J’ai eu la conviction que c’est à ce moment-là que Jean- Paul prenait définitivement parti et que, à l’avenir, il me soutiendrait activement au lieu de simplement me laisser faire. Ce fut pour moi un soulagement intense et l’assurance que je pourrais poursuivre ma politique comme je l’entendais. Le résultat des élections devait prouver que nous avions tort ou raison, mais j’avais bon espoir.

Les élections communales

Ce n’est pas en 1960 qu’eurent lieu les premières tentatives d’introduction de règles démocratiques. Déjà en 1953, des élections eurent lieu. Encore faut – il voir dans quelle mesure elles furent réellement démocratiques.

Avant elles, il existait deux conseils qui assistaient, l’un le chef de chefferie, l’autre le mwami. Le choix des membres de ces conseils était laissé aux autorités autochtones.

Le décret du 14 juillet 1952 allait apporter de notables modifications à cet édifice administratif et politique. Tout d’abord, le nombre de conseils était augmenté par la création à la base, des conseils de sous-chefferie (environ 550 au total) et, à l’échelon du territoire, par l’adjonction d’un conseil de territoire.
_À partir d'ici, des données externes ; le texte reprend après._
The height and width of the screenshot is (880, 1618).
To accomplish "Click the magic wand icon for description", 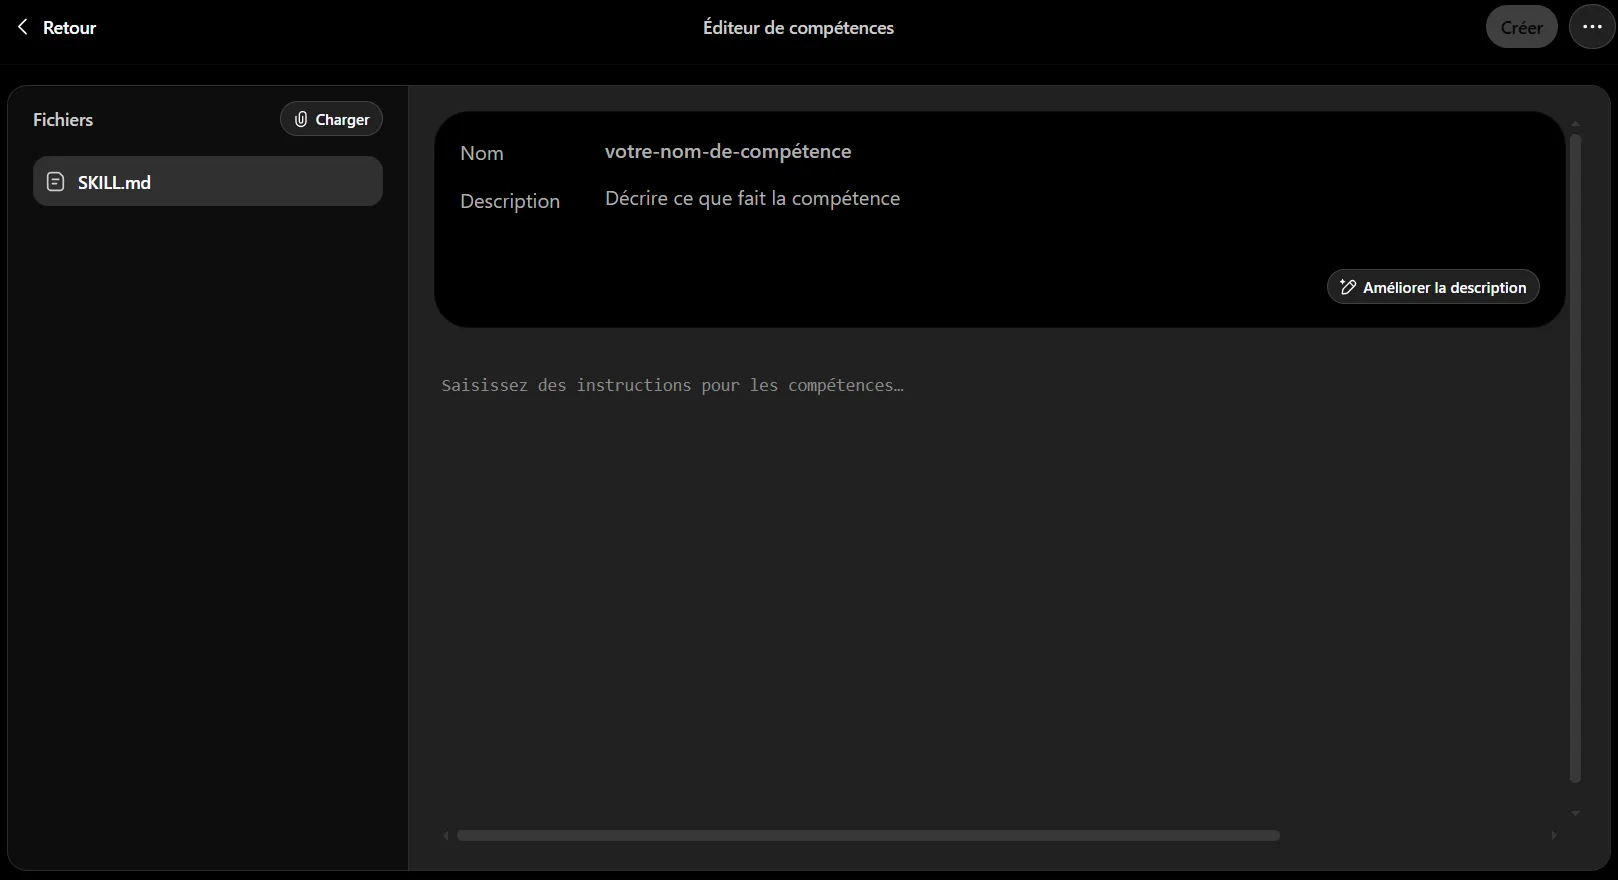I will (x=1347, y=287).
On peut se demander quelle était la motivation profonde de ces élections à quatre degrés, dans lesquelles si peu d’électeurs intervenaient. Elle ne fut certainement pas d’amener un vent radical de démocratisation. Au contraire, le fait que le Conseil du pays était présidé par le mwami et que les conseils de chefferie et de sous- chefferie étaient soumis à l’autorité des chefs et des sous-chefs ne faisait que renforcer leurs pouvoirs.
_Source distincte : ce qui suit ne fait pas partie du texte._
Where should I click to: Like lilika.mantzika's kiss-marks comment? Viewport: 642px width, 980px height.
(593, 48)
Non, en renforçant le pouvoir autochtone, tout en introduisant l’usage d’élections, le législateur semblait faire un retour vers une administration indirecte plus nette. Il préparait ainsi le pays à une autonomie interne qui devait venir plus tard. Il y avait là aussi certainement un geste à l’égard de l’ONU qui poussait à accélérer l’évolution politique du territoire. Ces élections furent également un test, peut-être pas dans l’esprit de leur promoteur, mais bien réel cependant, des capacités des Hutu à s’organiser politiquement.

Il ,y avait tout de même le fait nouveau que les conseils étaient élus. Encore fallait-il voir comment. Ainsi, le conseil de sous-chefferie comprenait le sous-chef qui présidait et cinq à neuf membres, d’après l’importance de la population. Ces membres étaient élus par un collège électoral choisi par le sous-chef et approuvé par le chef et par l’administrateur du territoire.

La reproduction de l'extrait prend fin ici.